Von Karin Leukefeld *

Der Mittlere und Nahe Osten ist für Journalisten ein Minenfeld. Nicht nur, weil die Arbeit in Irak, Palästina, Libanon tödlich sein kann, sondern auch, weil es schwer ist, zwischen allseitiger Propaganda, Falschmeldungen, Nachrichtensperren und extremem Zeitdruck ein Stückchen Wahrheit zu finden. Nicht zu vergessen der politische Druck. Reporter, besonders die vom Fernsehen, haben keine Zeit, Zusammenhänge zu erläutern. Sie werden von ihren Redaktionen geradezu gedrängt, eher vorschnelle Antworten zu geben, als weiterführende Fragen zu stellen. Dabei verstehen sie in vielen Fällen selber nicht, was um sie herum geschieht.

Beispiel Irak. Wenn dort eine Bombe explodiert, wird fast schon reflexartig nach einer sunnitischen oder schiitischen Einrichtung in der Nähe gesucht, um die Explosion zu erklären. Die Nachricht lautet dann, der Anschlag galt (zum Beispiel) der schiitischen Gailani Moschee im Zentrum Bagdads und geht vermutlich auf das Konto »sunnitischer Extremisten«. Fazit: Im Irak töten sich Sunniten und Schiiten gegenseitig und stecken die Moscheen in Brand. Beweis? »Erkenntnisse« der irakischen und US-Streitkräfte.

Die Gailani Moschee ist allerdings seit Hunderten von Jahren Heimat eines als sehr tolerant bekannten Sufiordens, den Qadariten, und liegt in direkter Nachbarschaft des christlichen Armenierviertels in Bagdad. Die wunderbare, alte Bibliothek der Moschee wurde von irakischen Wissenschaftlern und Religionsgelehrten aller Glaubensrichtungen oft besucht. Doch das macht die Nachricht zu kompliziert. Man müsste sich fragen, warum explodiert dort eine Bombe, wer steckt dahinter? Die Iraker fragen sich das täglich.

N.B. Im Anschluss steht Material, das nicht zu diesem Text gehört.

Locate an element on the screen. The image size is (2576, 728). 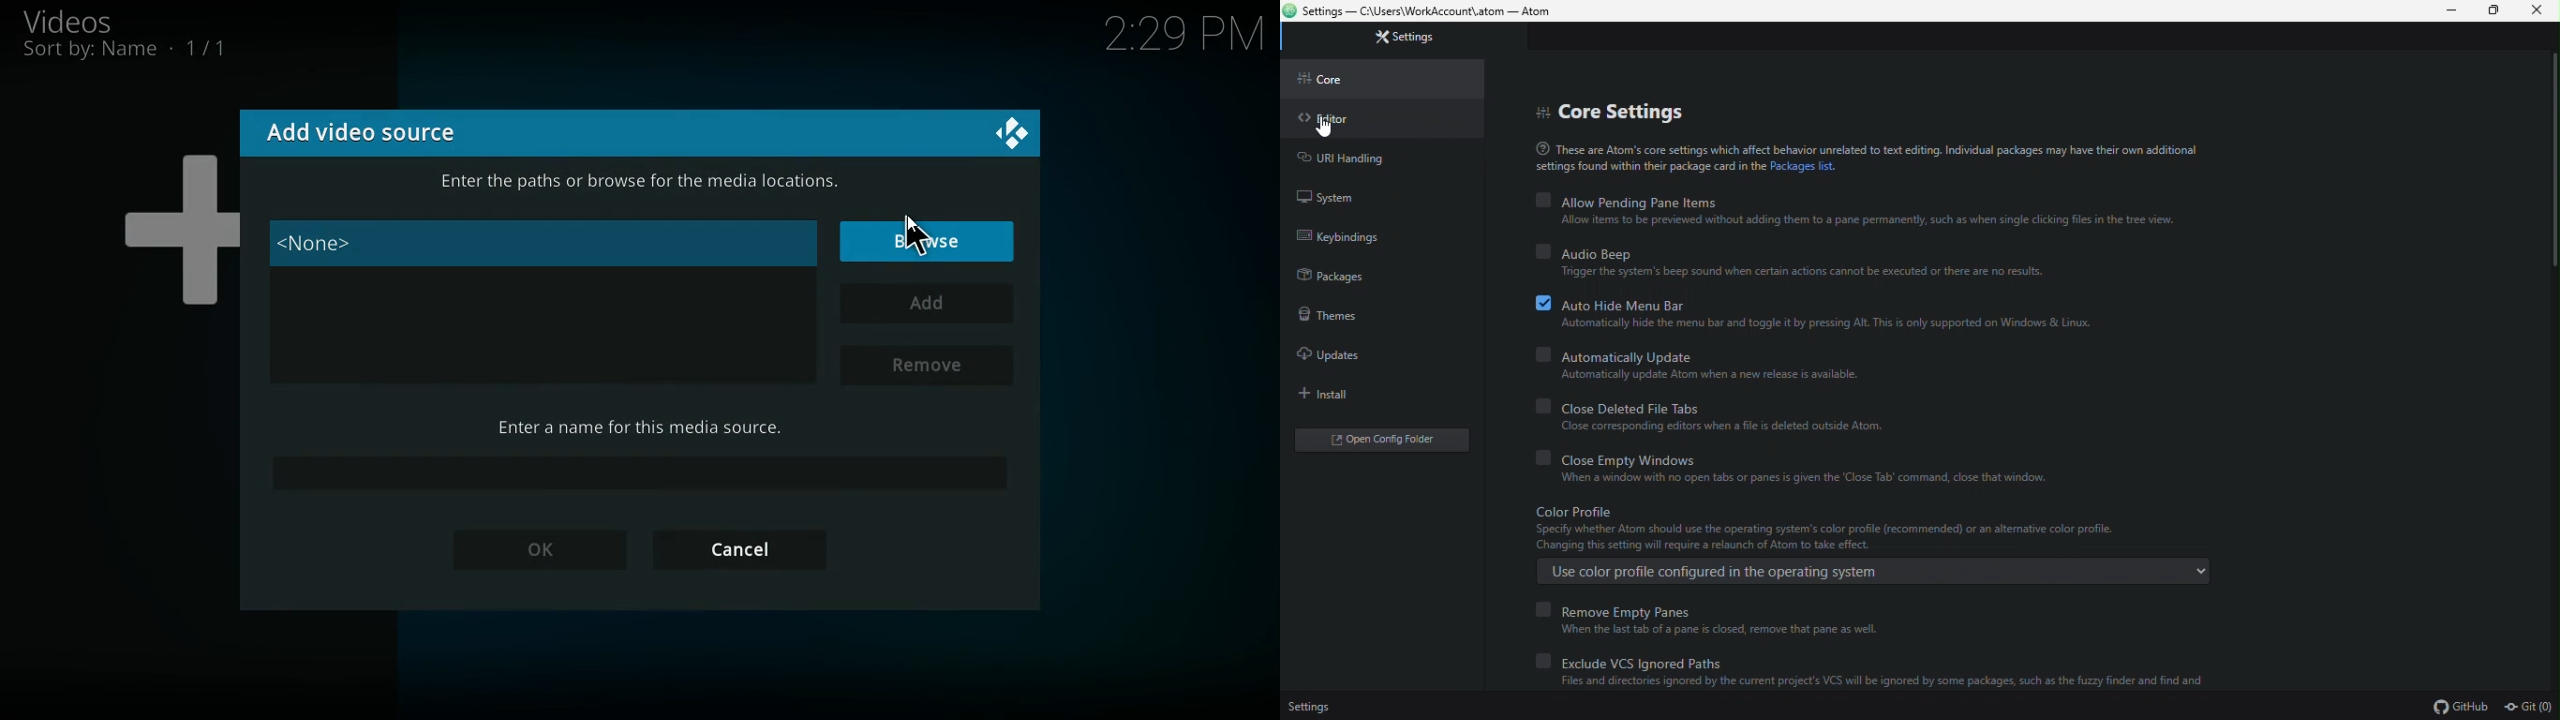
close empty windows is located at coordinates (1856, 457).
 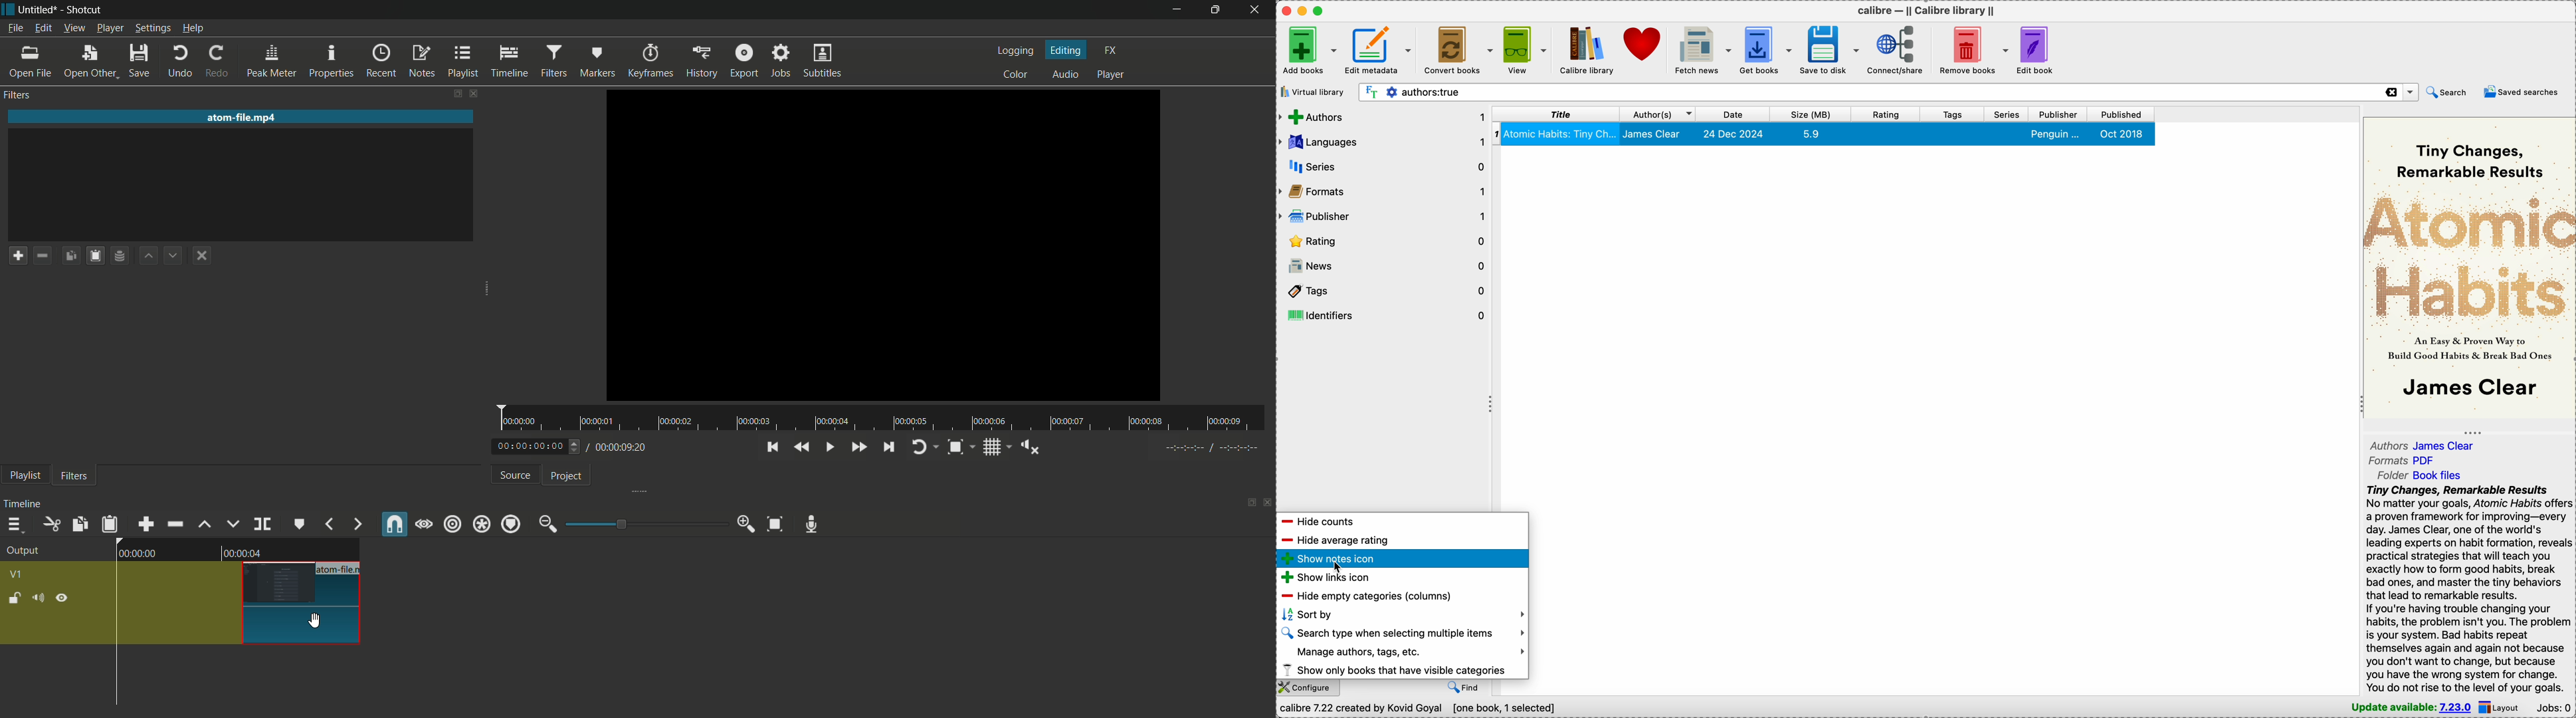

Das Unverständnis zwischen West und Ost werde immer größer, beklagte kürzlich der Staatsminister im Auswärtigen Amt, Günther Gloser, bei der Eröffnung einer Medienkonferenz in Berlin. Die Medien sollten eine Brücke der Verständigung schlagen. Nur wenig später ergriff die Bundesregierung Partei für die Fatah in Palästina. Die großen Medien schwenkten auf den Kurs ein und innerhalb weniger Stunden wurden aus der bis dahin »radikal-islamischen Hamas« »islamistische Extremisten«. Brücken der Verständigung?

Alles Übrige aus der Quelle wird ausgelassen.